В 1920 году от нас ушла Елена Францевна. Потом за три года сменились еще несколько немецких бонн — Шарлотта Карловна — высокая, пучеглазая, с толстыми влажными губами; Вилярзия Александровна — очень старая, творожно седая, творожно бледная и расплывчатая. Последней была Ада Николаевна, увядшая рижская барышня с печальными, добрыми глазами. Когда я уже ходил в школу, она еще год воспитывала Саню.
Не помню, как и чему учила нас каждая из них, но в итоге мы с братом бойко лопотали, читали и писали по-немецки. Саня в ту пору еще оставался политически индифферентным, — последняя бонна ушла, когда ему исполнилось восемь лет. Но я к десяти годам был убежден, что немцы — самый культурный из всех народов и к тому же лучшие друзья России, а немецкая монархия — самое справедливое государство.
Книги мы брали в лютеранской библиотеке при доме пастора. В кабинете пастора висел большой, во всю стену, портрет Лютера. Вдохновенный взгляд, обращенный к небу, темнокоричневая сутана, темнобагровый фон. Для меня этот портрет еще долго оставался образцом прекрасной живописи, впервые увиденной вблизи. В романах Карла Мая благородные немцы совершали подвиги в самых разных странах света, чаще всего среди северо-американских индейцев. Не менее увлекательны были книги о „старом Фрице“, — великом короле Фридрихе II, о подвигах „черных егерей“ Люцова в 1813 году.
Больше всего я радовался, когда немцы оказывались союзниками русских и вместе воевали против шведов, против Наполеона.
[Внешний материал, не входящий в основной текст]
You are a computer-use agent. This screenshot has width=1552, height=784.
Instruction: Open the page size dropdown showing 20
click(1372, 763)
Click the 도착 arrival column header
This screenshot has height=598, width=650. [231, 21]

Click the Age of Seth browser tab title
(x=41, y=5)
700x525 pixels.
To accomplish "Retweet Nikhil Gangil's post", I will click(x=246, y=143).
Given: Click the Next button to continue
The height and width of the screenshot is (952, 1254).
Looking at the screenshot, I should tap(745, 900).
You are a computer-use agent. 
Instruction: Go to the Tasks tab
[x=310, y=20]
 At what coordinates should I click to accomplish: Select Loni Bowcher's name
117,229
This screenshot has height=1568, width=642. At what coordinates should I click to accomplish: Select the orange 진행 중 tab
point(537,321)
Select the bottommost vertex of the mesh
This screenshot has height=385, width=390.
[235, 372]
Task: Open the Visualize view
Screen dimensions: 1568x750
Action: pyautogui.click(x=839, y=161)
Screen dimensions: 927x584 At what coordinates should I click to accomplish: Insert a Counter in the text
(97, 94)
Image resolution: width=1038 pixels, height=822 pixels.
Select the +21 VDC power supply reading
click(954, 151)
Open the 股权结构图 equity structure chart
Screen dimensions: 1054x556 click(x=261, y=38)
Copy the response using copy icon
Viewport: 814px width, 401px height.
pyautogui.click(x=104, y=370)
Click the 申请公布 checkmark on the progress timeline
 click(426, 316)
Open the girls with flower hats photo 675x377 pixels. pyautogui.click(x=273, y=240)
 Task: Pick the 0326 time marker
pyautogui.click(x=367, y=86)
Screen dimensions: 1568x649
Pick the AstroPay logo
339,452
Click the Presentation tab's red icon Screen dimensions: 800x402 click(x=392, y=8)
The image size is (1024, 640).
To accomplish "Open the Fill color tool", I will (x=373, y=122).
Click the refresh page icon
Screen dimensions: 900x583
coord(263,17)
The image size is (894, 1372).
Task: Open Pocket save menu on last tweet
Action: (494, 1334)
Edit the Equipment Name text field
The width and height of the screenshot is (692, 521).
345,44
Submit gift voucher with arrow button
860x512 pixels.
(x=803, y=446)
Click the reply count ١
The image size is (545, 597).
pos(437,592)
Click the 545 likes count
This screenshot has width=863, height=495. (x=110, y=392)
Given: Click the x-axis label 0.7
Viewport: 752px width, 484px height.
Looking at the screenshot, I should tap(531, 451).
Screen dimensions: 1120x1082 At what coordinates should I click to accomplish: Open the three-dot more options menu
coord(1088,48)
Два лета — 1921 и 1922 годов — мы жили в совхозе, где отец работал агрономом. Директором совхоза был Карл Майер, который раньше арендовал эту же землю как садовод. Совхоз по привычке называли „садоводство Майера“, — но теперь он принадлежал Горкомхозу; вместо цветов разводили картошку, капусту, свеклу… Лишь на тех участках, где земля отдыхала, буйно росли задичавшие тюльпаны и георгины.